The neurologist determines if a stroke occurred and, if so, whether it was ischemic, meaning caused by a blood clot that is blocking blood supply to the brain, or hemorrhagic, the rupturing of a blood vessel that causes bleeding in the brain.
Patients who would benefit from tPA, the clot busting medication that can reverse damage caused by ischemic stroke, would receive it in the room. Others may have a clot surgically removed.
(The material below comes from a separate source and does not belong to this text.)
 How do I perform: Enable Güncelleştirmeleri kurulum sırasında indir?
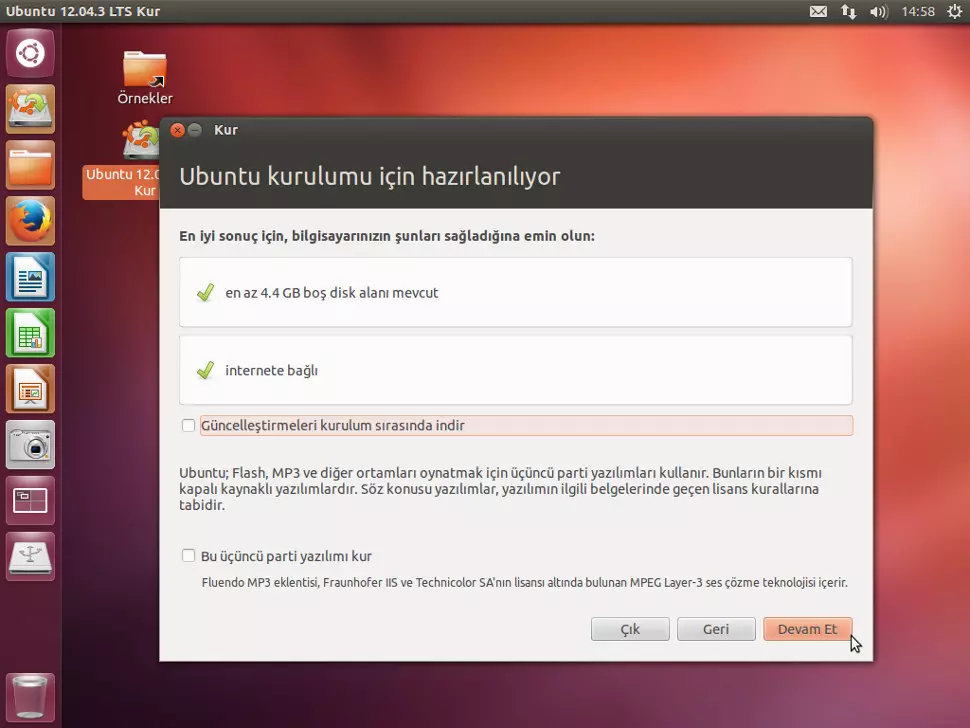click(x=188, y=425)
Patients who experienced a hemorrhagic stroke would be administered medications to reduce blood pressure and slow bleeding.
Only when the patient is stabilized would he or she be moved to a hospital room, and the treatment space then sanitized. We call this process ‘bundling care.’ It further reduces the patient’s and staff’s potential exposure to the coronavirus.
I’ve treated people who had no risk factors for stroke, yet suffered major strokes. At the hospital, they tested positive for COVID-19, despite having been asymptomatic to that point. Based on observation and reported case reports, it is believed that the virus causes a coagulopathy, a blood disorder that can cause excessive clotting or bleeding, in some people. How coagulopathy develops with COVID-19 is not yet fully understood, but immediate treatment is crucial for survival.
The bottom line is this: if you or a family member experience any of the BE FAST symptoms, call 911 immediately. It truly could be the difference between life and death.